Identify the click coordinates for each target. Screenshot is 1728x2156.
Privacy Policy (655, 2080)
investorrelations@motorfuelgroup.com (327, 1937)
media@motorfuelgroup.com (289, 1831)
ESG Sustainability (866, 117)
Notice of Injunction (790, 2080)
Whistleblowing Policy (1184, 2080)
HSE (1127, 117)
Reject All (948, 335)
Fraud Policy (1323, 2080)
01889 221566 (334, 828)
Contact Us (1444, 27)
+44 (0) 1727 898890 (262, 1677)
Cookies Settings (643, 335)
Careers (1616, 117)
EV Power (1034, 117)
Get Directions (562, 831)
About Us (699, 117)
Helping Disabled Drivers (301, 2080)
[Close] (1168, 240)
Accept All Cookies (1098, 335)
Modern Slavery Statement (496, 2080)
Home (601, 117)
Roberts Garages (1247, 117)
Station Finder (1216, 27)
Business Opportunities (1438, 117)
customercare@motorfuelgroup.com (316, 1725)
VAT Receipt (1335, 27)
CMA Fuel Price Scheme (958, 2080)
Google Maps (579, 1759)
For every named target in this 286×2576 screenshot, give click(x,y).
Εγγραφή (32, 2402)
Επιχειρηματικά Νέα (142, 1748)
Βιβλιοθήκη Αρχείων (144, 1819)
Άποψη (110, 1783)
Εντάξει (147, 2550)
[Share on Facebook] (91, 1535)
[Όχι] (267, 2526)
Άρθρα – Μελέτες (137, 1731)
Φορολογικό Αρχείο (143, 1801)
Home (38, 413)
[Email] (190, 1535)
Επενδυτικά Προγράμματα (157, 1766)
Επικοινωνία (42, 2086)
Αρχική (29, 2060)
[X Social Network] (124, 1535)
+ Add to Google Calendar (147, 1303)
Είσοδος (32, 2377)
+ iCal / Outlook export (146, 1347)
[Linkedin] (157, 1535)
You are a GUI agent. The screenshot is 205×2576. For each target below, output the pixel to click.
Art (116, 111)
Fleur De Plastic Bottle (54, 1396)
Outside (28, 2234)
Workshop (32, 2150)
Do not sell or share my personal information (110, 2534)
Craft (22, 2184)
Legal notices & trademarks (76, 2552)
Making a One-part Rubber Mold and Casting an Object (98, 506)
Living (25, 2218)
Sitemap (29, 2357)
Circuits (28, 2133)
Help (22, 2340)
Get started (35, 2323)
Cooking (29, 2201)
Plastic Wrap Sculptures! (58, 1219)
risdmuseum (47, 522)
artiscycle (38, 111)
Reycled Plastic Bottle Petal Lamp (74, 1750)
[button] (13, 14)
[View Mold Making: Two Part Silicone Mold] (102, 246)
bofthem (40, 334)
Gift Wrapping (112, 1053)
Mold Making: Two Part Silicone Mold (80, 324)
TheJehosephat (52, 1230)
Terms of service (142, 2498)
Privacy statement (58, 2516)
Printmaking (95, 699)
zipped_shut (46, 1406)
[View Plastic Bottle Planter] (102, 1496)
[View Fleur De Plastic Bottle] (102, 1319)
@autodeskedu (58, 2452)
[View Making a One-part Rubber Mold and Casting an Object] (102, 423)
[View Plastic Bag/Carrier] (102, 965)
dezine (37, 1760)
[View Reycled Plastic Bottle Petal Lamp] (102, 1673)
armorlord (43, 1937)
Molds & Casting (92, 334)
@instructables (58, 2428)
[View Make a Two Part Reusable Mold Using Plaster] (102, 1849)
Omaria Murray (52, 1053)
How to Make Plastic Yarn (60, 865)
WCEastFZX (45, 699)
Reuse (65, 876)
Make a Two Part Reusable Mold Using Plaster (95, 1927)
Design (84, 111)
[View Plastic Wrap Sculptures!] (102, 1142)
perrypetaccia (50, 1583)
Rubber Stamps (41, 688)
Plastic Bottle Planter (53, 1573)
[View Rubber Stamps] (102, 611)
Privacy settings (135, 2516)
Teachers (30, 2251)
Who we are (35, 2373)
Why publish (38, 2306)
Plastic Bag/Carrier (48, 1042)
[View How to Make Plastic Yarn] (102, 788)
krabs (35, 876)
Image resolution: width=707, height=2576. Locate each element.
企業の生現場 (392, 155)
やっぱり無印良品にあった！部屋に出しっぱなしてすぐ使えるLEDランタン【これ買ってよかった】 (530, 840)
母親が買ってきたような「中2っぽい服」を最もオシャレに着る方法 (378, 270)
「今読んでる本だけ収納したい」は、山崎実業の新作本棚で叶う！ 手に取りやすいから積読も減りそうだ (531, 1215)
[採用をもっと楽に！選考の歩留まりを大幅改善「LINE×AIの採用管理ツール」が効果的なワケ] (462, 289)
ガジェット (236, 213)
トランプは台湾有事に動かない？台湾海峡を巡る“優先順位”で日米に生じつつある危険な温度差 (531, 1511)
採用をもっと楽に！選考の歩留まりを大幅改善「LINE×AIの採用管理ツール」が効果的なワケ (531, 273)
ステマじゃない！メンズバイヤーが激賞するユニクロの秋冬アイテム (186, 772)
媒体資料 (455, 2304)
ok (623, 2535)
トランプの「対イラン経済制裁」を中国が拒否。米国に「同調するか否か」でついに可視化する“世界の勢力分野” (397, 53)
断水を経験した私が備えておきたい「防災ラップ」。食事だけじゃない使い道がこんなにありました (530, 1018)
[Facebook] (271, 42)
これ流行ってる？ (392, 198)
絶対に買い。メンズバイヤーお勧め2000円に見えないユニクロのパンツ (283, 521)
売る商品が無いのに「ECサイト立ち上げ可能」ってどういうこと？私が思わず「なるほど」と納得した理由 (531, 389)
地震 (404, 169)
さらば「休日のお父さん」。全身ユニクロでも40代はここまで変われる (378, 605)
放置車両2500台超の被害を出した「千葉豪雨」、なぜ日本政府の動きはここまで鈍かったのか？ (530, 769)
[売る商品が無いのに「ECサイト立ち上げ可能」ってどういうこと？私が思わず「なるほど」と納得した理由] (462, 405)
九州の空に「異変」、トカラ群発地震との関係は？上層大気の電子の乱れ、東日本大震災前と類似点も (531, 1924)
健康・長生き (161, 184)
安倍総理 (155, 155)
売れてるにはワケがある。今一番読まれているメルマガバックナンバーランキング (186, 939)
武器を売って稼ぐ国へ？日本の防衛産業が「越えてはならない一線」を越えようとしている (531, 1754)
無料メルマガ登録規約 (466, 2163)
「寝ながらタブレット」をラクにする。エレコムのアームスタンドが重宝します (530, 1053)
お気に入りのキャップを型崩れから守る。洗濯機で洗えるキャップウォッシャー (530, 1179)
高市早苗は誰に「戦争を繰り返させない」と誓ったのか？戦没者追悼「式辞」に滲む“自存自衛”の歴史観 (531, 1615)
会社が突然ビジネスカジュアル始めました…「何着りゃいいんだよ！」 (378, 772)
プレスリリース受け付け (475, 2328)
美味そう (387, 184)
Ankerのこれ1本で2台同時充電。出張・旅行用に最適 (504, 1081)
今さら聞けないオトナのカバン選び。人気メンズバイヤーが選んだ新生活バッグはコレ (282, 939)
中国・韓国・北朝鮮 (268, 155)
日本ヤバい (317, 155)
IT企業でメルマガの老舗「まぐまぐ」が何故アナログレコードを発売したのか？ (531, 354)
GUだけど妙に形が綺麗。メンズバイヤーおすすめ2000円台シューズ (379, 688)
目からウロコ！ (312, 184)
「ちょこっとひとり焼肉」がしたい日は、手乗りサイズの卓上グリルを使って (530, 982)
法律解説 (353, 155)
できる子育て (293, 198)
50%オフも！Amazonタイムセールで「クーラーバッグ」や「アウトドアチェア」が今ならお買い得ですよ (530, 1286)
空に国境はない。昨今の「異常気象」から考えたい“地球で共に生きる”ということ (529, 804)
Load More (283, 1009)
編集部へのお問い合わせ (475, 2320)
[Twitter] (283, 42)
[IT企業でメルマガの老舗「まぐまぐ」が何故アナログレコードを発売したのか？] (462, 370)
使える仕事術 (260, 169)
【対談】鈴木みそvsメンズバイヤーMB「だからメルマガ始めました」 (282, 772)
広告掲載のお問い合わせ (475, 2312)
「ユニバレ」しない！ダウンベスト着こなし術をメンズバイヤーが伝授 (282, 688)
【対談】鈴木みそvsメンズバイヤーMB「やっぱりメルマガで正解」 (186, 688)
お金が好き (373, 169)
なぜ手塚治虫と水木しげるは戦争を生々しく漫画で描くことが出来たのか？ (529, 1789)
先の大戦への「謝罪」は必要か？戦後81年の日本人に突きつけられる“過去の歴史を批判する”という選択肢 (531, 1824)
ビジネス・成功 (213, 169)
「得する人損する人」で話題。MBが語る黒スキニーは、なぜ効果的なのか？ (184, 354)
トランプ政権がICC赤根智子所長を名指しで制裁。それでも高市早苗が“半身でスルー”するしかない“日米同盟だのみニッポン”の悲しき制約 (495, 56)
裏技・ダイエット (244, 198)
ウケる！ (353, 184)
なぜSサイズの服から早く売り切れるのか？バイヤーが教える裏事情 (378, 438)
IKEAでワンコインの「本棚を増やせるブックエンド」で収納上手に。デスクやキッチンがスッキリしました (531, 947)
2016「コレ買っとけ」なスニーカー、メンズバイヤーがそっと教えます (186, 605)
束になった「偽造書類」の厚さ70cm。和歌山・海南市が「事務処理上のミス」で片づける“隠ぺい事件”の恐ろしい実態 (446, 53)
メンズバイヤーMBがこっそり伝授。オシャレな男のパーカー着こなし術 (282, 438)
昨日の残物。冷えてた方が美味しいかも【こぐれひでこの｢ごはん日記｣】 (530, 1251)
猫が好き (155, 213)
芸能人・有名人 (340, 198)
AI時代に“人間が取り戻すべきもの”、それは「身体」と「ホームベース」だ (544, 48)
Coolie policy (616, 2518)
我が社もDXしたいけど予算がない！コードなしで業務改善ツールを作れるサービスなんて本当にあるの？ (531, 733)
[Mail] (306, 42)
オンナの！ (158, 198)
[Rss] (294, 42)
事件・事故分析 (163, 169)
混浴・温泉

━━━━━━━━━━━━━━━━━━━━

> PROBLEM
Reproduce exactly, and with no other material, the lines between those holding "01889 221566 (334, 828)" and "Workshop (32, 2150)", inclusive.

> OUTPUT OF THE EXERCISE
01889 221566 (334, 828)
Contact Us (1444, 27)
+44 (0) 1727 898890 (262, 1677)
Cookies Settings (643, 335)
Careers (1616, 117)
EV Power (1034, 117)
Get Directions (562, 831)
About Us (699, 117)
Helping Disabled Drivers (301, 2080)
[Close] (1168, 240)
Accept All Cookies (1098, 335)
Modern Slavery Statement (496, 2080)
Home (601, 117)
Roberts Garages (1247, 117)
Station Finder (1216, 27)
Business Opportunities (1438, 117)
customercare@motorfuelgroup.com (316, 1725)
VAT Receipt (1335, 27)
CMA Fuel Price Scheme (958, 2080)
Google Maps (579, 1759)
For every named target in this 286×2576 screenshot, give click(x,y).
Εγγραφή (32, 2402)
Επιχειρηματικά Νέα (142, 1748)
Βιβλιοθήκη Αρχείων (144, 1819)
Άποψη (110, 1783)
Εντάξει (147, 2550)
[Share on Facebook] (91, 1535)
[Όχι] (267, 2526)
Άρθρα – Μελέτες (137, 1731)
Φορολογικό Αρχείο (143, 1801)
Home (38, 413)
[Email] (190, 1535)
Επενδυτικά Προγράμματα (157, 1766)
Επικοινωνία (42, 2086)
Αρχική (29, 2060)
[X Social Network] (124, 1535)
+ Add to Google Calendar (147, 1303)
Είσοδος (32, 2377)
+ iCal / Outlook export (146, 1347)
[Linkedin] (157, 1535)
You are a GUI agent. The screenshot is 205×2576. For each target below, output the pixel to click.
Art (116, 111)
Fleur De Plastic Bottle (54, 1396)
Outside (28, 2234)
Workshop (32, 2150)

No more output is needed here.